→ WORK ITEM
With the line containing "The width and height of the screenshot is (1316, 923)." as the first and the final line of the entries as the last, repeat exactly the lines in that span, including both.

(DATA EXCERPTS)

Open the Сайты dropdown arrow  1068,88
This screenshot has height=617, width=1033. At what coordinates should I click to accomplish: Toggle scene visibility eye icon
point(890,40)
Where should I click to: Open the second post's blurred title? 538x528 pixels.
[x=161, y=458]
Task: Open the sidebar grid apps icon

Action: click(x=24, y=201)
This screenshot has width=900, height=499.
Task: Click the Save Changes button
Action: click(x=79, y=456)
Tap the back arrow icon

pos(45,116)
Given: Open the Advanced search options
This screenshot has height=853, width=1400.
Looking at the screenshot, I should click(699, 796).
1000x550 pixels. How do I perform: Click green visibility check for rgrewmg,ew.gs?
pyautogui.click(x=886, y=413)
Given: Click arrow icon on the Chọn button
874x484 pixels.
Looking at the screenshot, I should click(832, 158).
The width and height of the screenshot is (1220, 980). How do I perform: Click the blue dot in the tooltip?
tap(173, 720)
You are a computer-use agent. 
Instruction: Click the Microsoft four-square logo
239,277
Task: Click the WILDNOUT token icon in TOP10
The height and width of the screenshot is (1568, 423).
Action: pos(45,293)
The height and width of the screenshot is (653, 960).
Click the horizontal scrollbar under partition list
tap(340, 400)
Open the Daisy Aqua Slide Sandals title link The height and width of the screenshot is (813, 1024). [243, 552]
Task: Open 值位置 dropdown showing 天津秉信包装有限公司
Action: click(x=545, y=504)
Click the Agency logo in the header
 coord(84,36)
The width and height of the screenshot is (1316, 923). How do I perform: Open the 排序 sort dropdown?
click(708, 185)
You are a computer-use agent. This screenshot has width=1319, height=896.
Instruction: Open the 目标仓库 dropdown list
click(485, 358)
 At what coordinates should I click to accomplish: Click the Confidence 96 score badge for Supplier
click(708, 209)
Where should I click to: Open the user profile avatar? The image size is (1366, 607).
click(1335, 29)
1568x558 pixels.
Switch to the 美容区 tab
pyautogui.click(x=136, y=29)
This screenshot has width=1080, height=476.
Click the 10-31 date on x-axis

(End DATA EXCERPTS)

→ SOLUTION TO THE PROBLEM
The width and height of the screenshot is (1316, 923). How do I perform: Open the 排序 sort dropdown?
click(708, 185)
You are a computer-use agent. This screenshot has width=1319, height=896.
Instruction: Open the 目标仓库 dropdown list
click(485, 358)
 At what coordinates should I click to accomplish: Click the Confidence 96 score badge for Supplier
click(708, 209)
Where should I click to: Open the user profile avatar? The image size is (1366, 607).
click(1335, 29)
1568x558 pixels.
Switch to the 美容区 tab
pyautogui.click(x=136, y=29)
This screenshot has width=1080, height=476.
Click the 10-31 date on x-axis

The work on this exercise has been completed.